(Task input)
——————
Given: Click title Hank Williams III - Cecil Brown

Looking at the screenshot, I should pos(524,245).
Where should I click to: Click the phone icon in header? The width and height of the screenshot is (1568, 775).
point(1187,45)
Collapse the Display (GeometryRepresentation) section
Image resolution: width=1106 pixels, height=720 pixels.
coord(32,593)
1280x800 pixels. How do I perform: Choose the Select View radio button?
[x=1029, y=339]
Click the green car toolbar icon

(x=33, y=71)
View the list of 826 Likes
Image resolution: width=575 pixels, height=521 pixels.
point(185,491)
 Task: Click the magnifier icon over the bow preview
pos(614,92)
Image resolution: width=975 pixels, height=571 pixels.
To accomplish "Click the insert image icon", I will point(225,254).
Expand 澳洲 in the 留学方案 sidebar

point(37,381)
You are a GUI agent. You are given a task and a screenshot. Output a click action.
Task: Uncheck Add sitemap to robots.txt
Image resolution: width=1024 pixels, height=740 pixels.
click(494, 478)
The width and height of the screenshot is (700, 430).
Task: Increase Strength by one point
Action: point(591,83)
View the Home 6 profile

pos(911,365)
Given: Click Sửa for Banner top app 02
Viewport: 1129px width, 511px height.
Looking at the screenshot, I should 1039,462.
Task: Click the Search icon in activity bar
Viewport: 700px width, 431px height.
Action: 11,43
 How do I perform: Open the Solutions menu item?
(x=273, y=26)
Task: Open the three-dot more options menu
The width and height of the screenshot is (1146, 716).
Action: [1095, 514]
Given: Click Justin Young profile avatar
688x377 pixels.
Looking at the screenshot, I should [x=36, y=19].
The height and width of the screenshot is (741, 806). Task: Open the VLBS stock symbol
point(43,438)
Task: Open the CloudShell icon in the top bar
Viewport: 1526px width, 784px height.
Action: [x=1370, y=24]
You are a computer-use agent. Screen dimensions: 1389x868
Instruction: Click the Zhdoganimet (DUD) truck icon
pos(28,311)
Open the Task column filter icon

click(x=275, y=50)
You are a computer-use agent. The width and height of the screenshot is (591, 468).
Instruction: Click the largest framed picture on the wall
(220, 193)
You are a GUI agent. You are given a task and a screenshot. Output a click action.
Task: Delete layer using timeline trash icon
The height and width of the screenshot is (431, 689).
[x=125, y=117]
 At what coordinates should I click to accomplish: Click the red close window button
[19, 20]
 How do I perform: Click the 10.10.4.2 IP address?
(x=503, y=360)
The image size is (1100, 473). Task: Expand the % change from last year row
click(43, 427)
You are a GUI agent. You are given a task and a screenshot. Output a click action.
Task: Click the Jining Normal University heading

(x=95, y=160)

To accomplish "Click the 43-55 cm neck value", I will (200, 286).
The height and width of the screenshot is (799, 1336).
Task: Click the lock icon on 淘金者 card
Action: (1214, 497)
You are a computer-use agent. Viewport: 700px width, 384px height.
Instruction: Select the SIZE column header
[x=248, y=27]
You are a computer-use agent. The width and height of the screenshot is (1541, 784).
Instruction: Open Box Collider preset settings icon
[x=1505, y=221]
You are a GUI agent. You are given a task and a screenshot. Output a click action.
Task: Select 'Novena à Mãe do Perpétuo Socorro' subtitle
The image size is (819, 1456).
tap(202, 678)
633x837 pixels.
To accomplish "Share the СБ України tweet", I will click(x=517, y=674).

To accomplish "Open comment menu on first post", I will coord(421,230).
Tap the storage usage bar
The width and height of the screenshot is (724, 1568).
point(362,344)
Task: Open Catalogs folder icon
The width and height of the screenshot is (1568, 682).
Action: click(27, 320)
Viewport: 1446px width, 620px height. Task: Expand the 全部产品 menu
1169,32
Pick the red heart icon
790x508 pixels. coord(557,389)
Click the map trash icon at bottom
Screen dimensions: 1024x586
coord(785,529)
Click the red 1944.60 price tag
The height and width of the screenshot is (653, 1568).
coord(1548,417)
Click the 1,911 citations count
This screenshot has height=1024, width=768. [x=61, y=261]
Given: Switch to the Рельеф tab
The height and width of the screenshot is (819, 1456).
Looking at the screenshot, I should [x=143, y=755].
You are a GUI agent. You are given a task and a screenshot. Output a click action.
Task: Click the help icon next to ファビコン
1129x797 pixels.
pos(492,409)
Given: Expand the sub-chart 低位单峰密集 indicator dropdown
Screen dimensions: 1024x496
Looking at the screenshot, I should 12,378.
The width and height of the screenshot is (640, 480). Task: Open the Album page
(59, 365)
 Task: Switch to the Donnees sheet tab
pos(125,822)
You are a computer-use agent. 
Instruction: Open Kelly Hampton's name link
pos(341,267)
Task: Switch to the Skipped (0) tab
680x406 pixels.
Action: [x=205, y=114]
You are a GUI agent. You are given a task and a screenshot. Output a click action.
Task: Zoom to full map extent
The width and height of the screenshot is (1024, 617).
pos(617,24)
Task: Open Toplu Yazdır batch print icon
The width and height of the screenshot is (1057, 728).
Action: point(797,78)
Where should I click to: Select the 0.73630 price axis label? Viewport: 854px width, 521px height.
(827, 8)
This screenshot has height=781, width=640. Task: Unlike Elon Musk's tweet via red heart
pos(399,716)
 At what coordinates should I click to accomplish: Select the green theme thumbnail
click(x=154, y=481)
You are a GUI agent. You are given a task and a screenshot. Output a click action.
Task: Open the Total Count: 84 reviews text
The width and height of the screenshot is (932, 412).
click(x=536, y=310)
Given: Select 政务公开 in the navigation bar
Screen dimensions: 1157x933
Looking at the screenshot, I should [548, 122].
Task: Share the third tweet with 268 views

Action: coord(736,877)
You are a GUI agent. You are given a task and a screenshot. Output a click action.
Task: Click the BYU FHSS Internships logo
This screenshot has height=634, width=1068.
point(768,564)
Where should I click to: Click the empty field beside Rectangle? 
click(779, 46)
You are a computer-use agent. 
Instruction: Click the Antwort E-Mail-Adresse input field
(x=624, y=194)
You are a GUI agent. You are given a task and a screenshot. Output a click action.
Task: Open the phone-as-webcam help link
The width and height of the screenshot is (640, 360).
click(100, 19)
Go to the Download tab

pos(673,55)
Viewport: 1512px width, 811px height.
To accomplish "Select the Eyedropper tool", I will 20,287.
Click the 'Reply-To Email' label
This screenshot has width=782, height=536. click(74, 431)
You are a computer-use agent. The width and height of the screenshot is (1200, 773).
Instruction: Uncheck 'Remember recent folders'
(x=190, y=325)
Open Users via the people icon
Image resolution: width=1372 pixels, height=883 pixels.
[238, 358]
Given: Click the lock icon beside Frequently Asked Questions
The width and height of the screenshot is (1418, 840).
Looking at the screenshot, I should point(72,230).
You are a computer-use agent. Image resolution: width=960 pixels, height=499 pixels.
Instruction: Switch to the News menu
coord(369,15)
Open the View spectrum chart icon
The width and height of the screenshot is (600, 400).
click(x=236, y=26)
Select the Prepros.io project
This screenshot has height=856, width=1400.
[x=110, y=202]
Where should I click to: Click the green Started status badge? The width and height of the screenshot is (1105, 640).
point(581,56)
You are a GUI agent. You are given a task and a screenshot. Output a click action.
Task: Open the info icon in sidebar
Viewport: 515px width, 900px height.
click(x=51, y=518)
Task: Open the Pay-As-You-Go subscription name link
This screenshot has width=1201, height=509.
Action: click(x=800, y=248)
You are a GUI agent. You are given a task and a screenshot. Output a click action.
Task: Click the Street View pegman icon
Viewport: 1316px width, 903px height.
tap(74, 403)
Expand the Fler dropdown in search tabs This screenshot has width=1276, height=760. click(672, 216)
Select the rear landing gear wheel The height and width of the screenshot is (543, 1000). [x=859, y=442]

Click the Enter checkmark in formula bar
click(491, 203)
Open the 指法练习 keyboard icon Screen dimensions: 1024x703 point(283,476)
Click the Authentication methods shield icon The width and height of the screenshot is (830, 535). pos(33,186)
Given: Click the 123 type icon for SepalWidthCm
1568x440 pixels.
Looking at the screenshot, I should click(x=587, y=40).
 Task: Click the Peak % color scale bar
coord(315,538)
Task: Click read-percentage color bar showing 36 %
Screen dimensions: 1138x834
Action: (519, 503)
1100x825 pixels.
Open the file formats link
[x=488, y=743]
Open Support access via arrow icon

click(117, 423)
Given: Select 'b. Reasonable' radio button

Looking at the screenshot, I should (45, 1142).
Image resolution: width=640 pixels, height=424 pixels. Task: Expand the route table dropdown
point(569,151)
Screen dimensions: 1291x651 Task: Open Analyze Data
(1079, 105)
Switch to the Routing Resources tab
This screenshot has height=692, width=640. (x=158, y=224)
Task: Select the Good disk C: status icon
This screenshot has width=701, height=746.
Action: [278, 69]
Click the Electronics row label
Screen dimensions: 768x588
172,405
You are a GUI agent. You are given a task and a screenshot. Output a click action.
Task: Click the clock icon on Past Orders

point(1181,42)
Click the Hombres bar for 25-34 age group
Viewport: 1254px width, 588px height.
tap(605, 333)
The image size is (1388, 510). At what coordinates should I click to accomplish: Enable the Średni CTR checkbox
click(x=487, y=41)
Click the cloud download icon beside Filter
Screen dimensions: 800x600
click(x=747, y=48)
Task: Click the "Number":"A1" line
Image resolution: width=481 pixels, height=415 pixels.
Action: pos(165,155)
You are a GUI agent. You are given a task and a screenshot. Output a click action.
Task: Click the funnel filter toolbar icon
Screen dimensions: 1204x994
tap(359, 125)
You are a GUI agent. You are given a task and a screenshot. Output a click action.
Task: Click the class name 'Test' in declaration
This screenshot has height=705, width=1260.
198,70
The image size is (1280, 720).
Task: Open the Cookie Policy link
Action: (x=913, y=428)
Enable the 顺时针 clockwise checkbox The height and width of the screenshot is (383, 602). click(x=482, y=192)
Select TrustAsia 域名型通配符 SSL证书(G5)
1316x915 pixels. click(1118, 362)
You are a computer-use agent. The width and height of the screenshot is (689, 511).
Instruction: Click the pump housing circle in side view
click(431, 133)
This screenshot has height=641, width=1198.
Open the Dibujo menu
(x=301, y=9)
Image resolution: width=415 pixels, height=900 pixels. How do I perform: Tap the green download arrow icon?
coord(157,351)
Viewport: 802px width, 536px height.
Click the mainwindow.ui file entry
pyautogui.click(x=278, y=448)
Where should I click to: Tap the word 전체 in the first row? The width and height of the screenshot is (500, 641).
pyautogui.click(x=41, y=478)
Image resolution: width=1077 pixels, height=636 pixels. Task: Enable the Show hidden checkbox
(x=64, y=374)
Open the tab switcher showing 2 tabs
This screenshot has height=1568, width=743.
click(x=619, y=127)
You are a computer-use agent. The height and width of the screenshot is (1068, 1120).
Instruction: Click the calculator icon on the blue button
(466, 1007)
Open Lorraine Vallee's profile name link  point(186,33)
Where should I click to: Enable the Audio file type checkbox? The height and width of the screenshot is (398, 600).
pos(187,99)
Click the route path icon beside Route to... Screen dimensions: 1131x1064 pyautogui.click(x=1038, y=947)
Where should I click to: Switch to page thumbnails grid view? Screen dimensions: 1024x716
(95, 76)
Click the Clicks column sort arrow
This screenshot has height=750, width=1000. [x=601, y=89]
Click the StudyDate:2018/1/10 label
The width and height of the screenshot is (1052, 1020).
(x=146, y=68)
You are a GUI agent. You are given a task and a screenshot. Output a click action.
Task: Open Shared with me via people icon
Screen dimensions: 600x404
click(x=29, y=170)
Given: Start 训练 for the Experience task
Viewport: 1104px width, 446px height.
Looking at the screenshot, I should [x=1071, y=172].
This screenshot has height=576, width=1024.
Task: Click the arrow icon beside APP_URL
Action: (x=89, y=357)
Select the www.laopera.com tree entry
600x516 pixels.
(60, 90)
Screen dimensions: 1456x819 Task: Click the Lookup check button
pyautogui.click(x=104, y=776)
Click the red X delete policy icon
——————
(Task prompt)
Only the lines that contain the word "showing" should be copied from the material.

(Response to this exercise)
Task: Click read-percentage color bar showing 36 %
Open the tab switcher showing 2 tabs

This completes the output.